======== Information supplied

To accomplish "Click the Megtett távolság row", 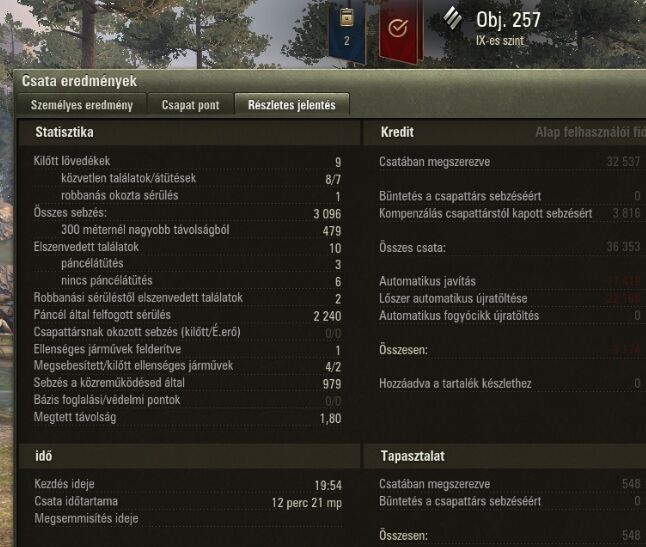I will tap(187, 417).
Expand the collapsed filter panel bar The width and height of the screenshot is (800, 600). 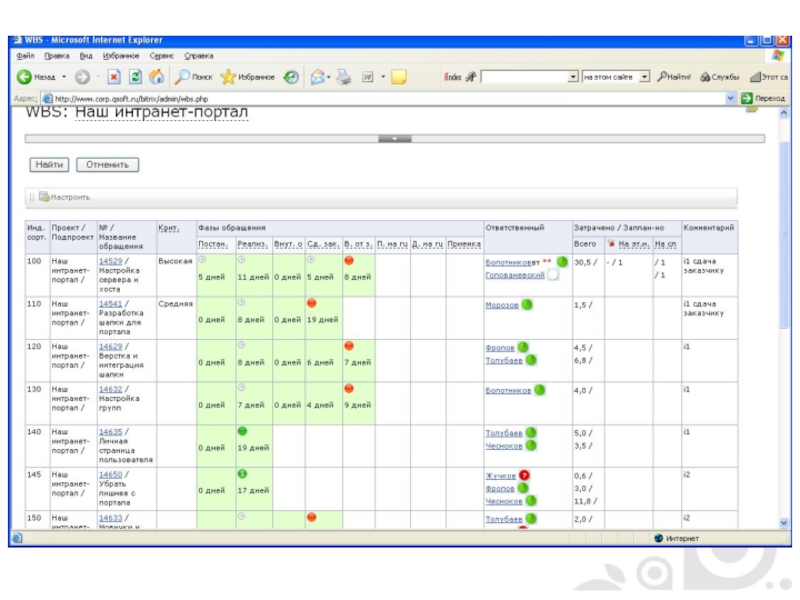pyautogui.click(x=395, y=139)

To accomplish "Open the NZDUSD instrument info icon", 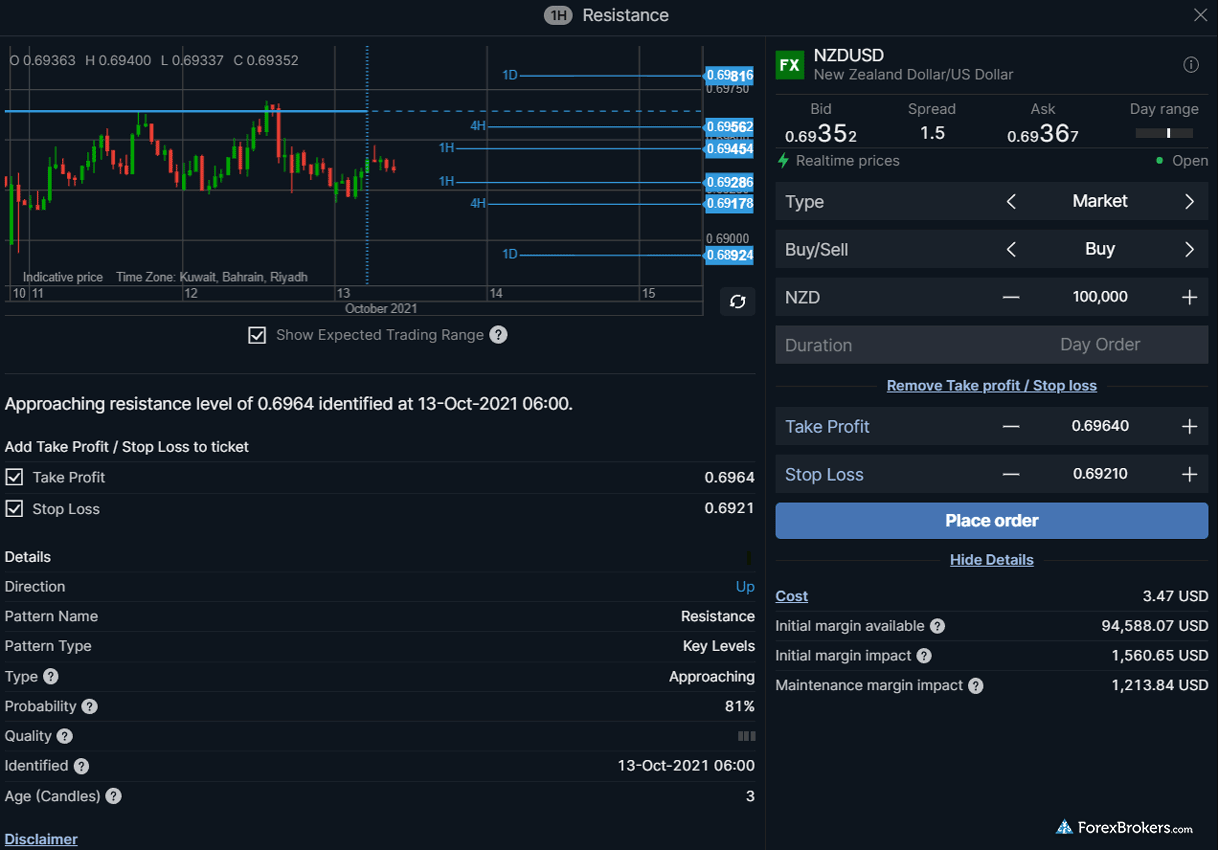I will pos(1190,65).
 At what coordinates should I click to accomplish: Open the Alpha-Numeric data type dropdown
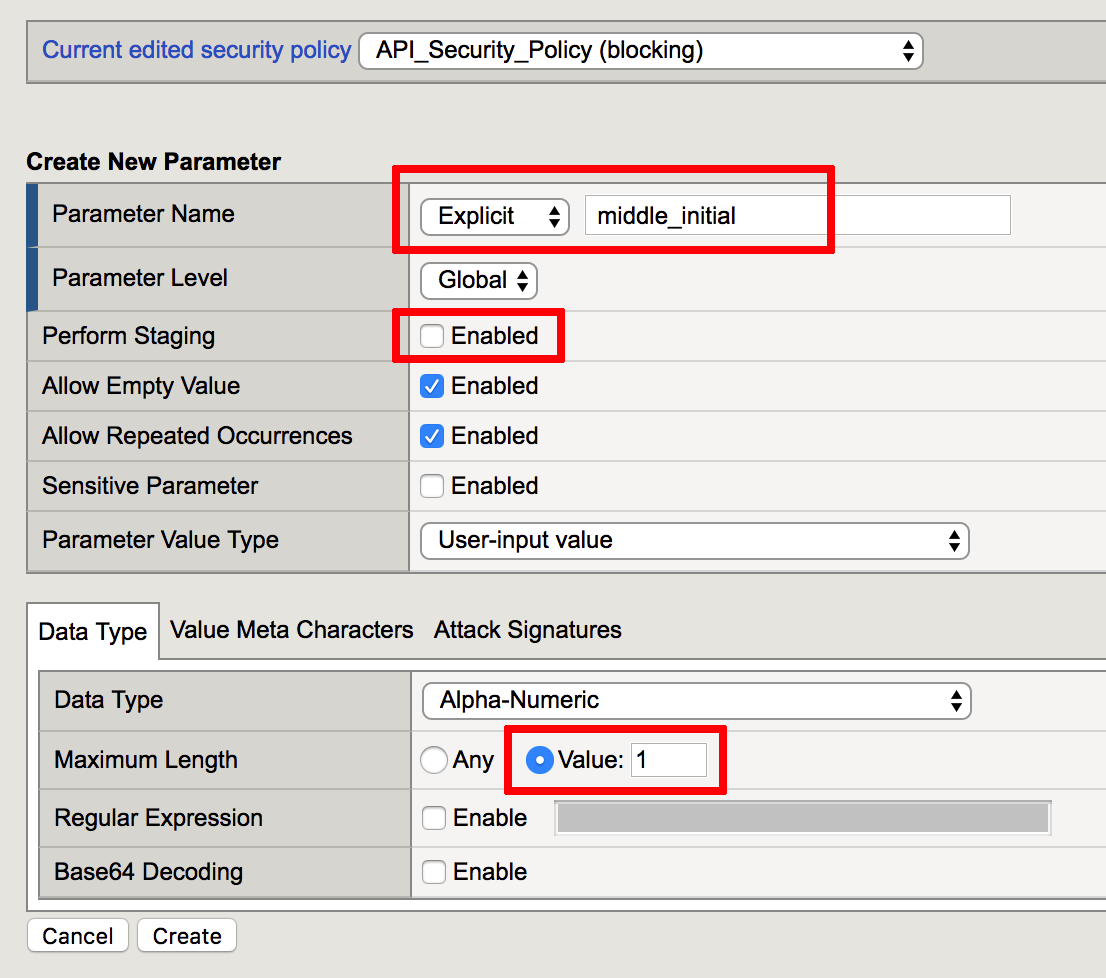pos(697,701)
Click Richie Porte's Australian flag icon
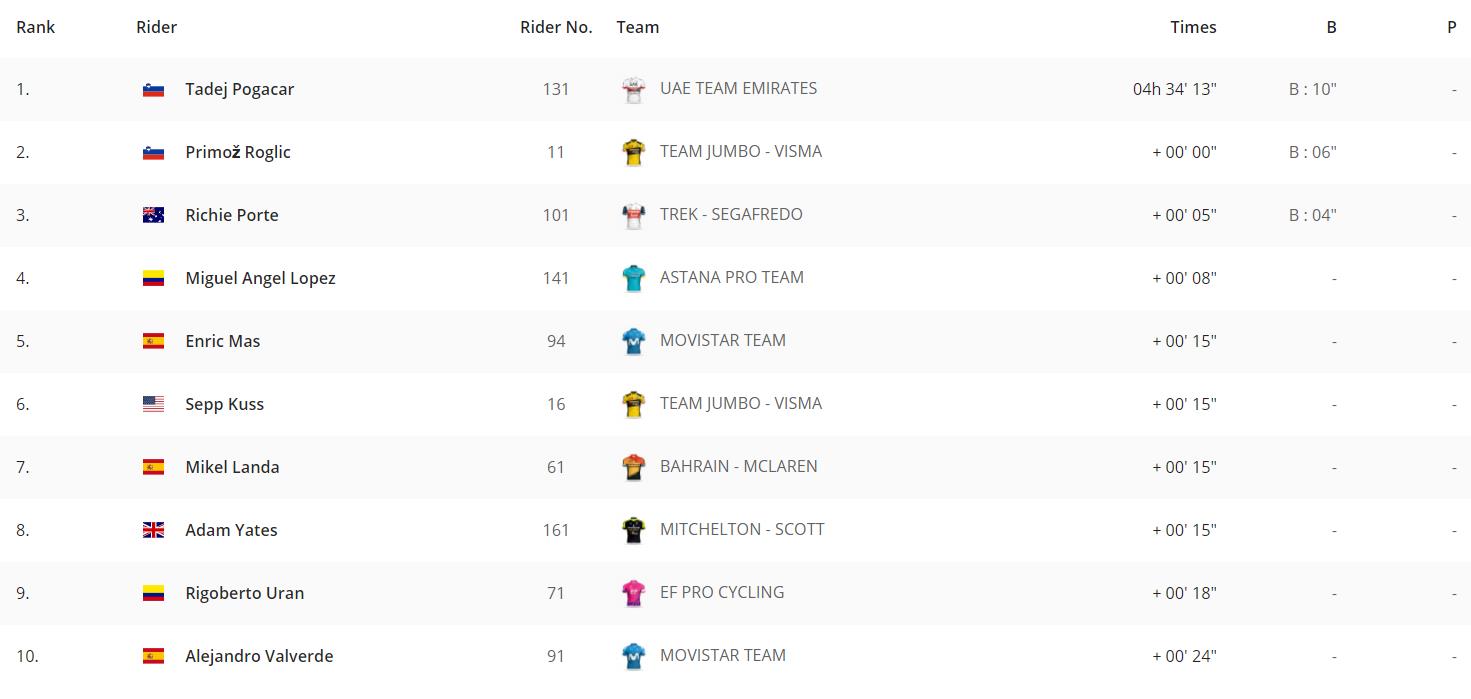This screenshot has height=699, width=1471. [x=153, y=216]
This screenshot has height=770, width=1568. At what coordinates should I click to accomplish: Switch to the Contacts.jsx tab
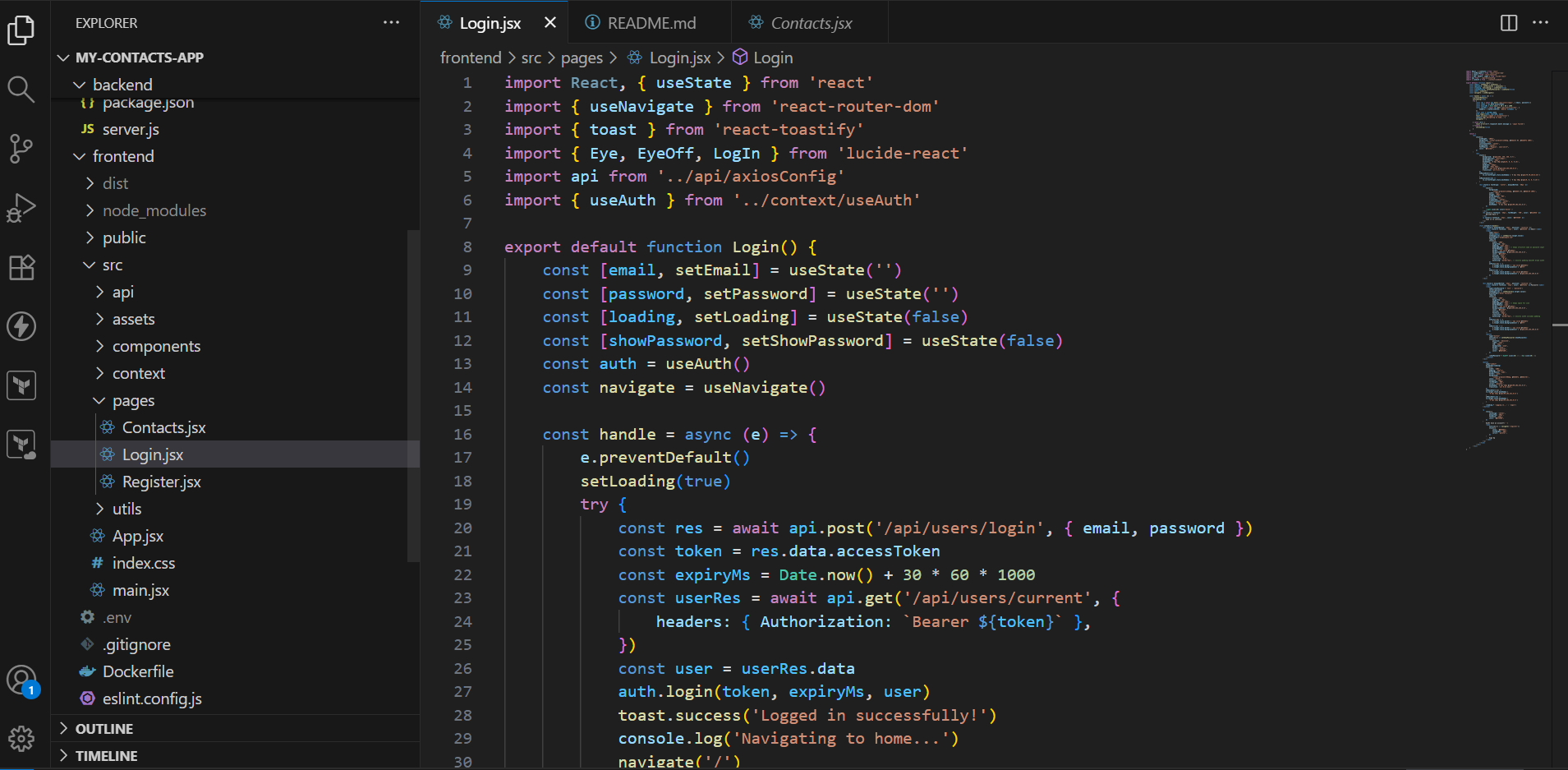811,23
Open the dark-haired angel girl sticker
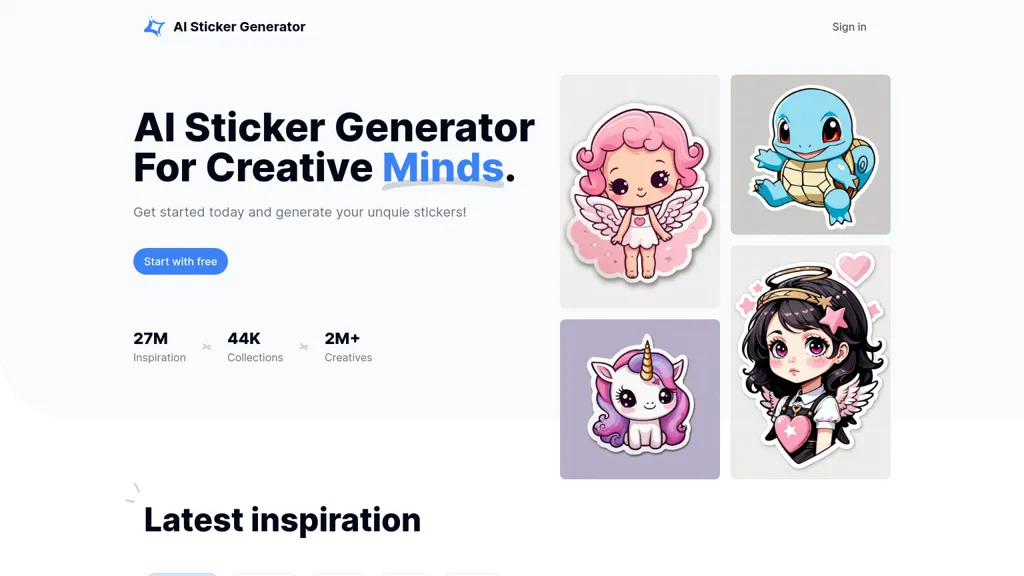The image size is (1024, 576). [x=810, y=362]
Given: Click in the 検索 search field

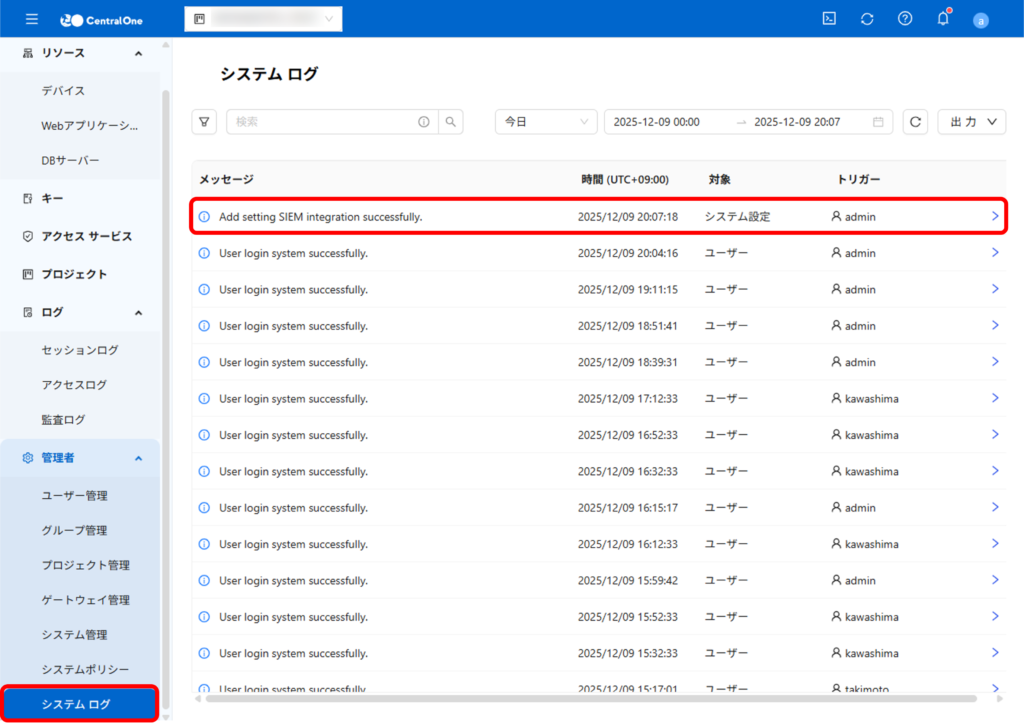Looking at the screenshot, I should pos(320,122).
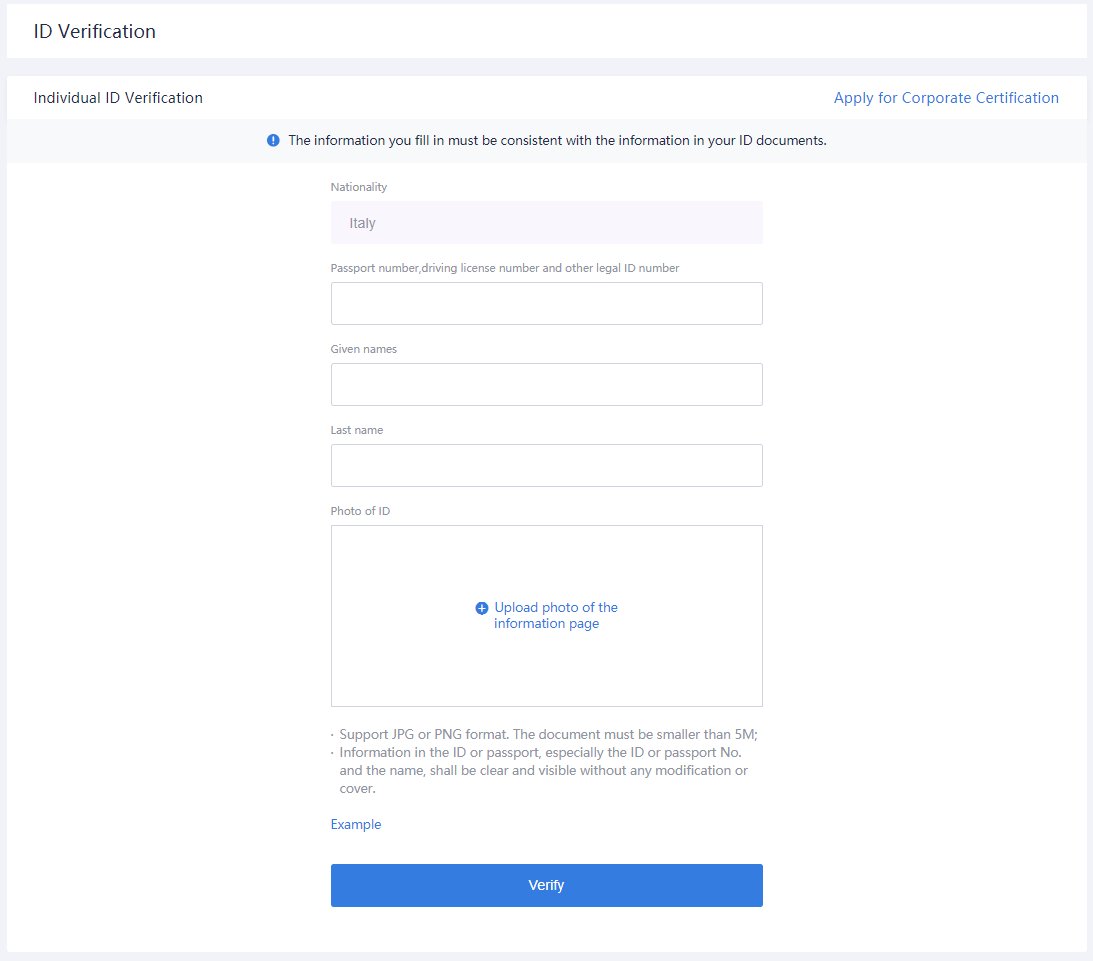Click the blue info exclamation icon

coord(273,140)
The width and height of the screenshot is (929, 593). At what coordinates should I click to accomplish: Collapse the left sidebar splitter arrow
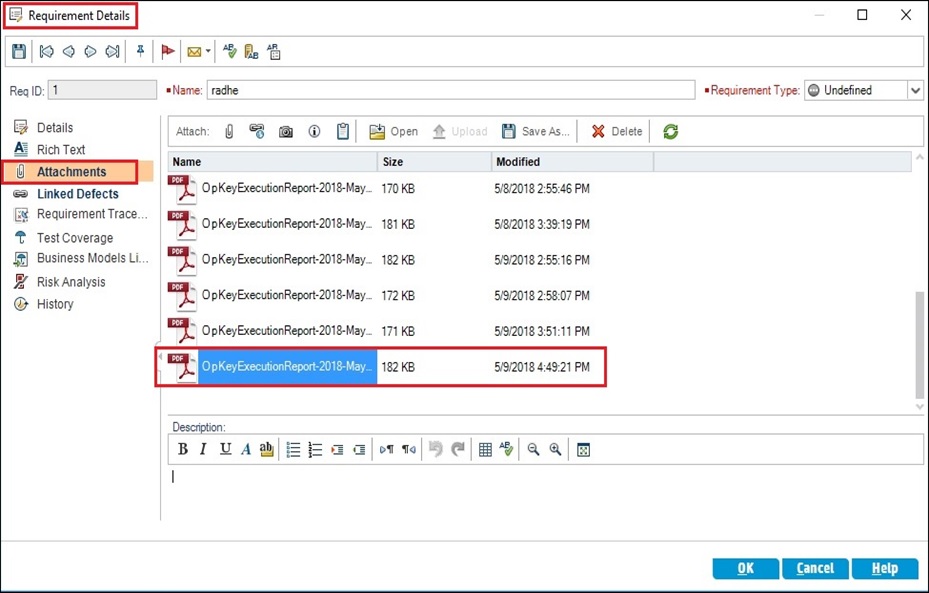(x=161, y=354)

================

» **Exercise description**
Pictures are skipped here. Print exactly, and only, the lines from the one holding "This screenshot has height=770, width=1568." through the final line of the material above, both ends included.

» **Output**
This screenshot has height=770, width=1568. At what coordinates should I click to accomplish: Switch to the Contacts.jsx tab
811,23
Open the dark-haired angel girl sticker
The image size is (1024, 576). [x=810, y=362]
Given: Click in the 検索 search field

Looking at the screenshot, I should pos(320,122).
Click the blue info exclamation icon

coord(273,140)
The width and height of the screenshot is (929, 593). At what coordinates should I click to accomplish: Collapse the left sidebar splitter arrow
(x=161, y=354)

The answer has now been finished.